The main conclusion of this article is that the proposed particle filter can improve the quality of estimation and its multithreaded implementation can significantly speed up calculations. The main condition for improving estimation quality is the presence of strong nonlinearities in the measurement function of the object (detailed conditions are presented in section MultiPDF Particle Filter and Appendix, additionally). For these objects types, there is a bigger chance for a wrong estimation, so large errors from one sub-filter can be compensated by the other units. For special object types, even a lot of parts make the quality index smaller. In general, a trade-off must be found between the speed of computation and the quality of the estimation, because all real-world applied systems are specific and different.

In most cases, an improvement in the estimation can be observed for smaller sums of particles, while for large sums there is no difference (or it is negligible) in the quality of the estimation. It is possible to further improve the quality of the estimation (as can be seen on the right-hand side of the graphs), but the additional computational effort has a relatively small impact on the result. At the same time, it can be clearly observed that improving the quality of estimation by using MultiPDF PF is possible especially for a relatively small number of particles, while according to the theory, when \(N_p \rightarrow \infty \), the specific PF method does not matter.
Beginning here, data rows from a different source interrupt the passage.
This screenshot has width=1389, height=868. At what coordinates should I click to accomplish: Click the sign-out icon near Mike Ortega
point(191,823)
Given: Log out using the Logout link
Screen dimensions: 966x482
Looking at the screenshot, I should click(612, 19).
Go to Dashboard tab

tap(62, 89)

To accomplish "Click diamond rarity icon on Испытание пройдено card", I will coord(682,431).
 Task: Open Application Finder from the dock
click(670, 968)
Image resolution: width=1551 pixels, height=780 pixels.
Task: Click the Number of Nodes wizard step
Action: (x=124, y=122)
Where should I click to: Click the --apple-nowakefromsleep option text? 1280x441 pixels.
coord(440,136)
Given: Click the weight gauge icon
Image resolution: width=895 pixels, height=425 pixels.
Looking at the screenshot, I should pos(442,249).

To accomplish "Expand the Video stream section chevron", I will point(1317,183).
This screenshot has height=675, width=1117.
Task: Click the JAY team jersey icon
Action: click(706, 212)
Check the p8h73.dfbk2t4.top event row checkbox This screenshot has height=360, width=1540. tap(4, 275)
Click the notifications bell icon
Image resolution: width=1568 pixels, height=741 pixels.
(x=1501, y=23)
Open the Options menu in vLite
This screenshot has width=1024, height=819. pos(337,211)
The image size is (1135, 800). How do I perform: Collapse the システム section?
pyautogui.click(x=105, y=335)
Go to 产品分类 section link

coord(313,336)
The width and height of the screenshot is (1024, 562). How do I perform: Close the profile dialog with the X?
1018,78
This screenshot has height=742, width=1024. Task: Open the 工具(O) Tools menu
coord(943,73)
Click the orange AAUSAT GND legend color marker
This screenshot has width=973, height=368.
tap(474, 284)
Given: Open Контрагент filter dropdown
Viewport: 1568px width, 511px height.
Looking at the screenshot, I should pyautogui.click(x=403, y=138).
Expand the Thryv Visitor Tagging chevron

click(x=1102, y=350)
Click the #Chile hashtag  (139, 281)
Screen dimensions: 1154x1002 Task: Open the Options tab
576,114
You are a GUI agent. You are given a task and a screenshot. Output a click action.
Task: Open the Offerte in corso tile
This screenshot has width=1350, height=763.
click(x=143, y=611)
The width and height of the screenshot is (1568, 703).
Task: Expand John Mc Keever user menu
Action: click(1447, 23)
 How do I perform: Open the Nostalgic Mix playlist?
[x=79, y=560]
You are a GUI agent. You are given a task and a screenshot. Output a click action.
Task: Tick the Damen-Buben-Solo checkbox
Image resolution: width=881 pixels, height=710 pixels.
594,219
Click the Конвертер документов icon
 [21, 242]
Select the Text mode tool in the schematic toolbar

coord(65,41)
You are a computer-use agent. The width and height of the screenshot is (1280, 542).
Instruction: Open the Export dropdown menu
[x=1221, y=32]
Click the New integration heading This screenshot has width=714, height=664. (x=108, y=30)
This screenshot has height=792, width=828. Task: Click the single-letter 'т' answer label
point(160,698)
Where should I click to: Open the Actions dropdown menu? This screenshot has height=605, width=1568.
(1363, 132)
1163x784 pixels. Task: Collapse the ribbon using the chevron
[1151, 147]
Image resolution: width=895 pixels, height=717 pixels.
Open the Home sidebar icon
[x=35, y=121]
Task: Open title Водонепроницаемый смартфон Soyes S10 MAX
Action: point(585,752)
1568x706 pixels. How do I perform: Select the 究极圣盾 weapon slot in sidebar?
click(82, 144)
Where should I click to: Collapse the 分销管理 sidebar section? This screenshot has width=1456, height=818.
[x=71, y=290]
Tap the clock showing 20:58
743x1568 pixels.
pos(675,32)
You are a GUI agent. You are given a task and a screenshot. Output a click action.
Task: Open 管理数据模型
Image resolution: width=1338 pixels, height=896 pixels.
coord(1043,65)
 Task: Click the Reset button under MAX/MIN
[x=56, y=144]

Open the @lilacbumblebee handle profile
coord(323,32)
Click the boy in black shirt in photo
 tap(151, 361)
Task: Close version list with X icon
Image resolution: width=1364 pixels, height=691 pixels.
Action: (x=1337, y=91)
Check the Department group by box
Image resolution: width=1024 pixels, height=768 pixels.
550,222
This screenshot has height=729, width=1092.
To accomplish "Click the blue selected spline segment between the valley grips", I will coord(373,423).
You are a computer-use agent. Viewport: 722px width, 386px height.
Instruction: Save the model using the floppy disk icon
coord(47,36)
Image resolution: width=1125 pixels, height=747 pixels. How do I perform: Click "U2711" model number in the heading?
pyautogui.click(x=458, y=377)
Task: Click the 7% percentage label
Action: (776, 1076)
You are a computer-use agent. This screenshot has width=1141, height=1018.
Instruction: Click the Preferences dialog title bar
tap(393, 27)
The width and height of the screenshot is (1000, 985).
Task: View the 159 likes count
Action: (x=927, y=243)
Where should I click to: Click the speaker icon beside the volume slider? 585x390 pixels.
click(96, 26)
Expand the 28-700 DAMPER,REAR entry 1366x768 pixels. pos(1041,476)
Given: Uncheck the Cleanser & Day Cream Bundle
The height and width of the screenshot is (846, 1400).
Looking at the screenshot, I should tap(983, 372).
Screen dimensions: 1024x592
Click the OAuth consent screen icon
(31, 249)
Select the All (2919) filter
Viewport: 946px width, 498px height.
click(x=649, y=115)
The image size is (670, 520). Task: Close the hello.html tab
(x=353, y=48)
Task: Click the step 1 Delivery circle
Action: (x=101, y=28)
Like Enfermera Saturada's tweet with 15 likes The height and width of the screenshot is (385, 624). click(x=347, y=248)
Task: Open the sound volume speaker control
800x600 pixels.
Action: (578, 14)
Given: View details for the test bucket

In the vein of this method, it is also possible to further parallelize the PF algorithm (in every sub-filter), because the bottlenecks are normalization and resampling. Normally, they must be carried out using information about all particles. (In the first case, the sum of all weights is needed; in the second case, even using the fastest resampling, it is necessary to act in sequence, not parallel, while parallel resampling algorithms deteriorate the estimation quality [35].)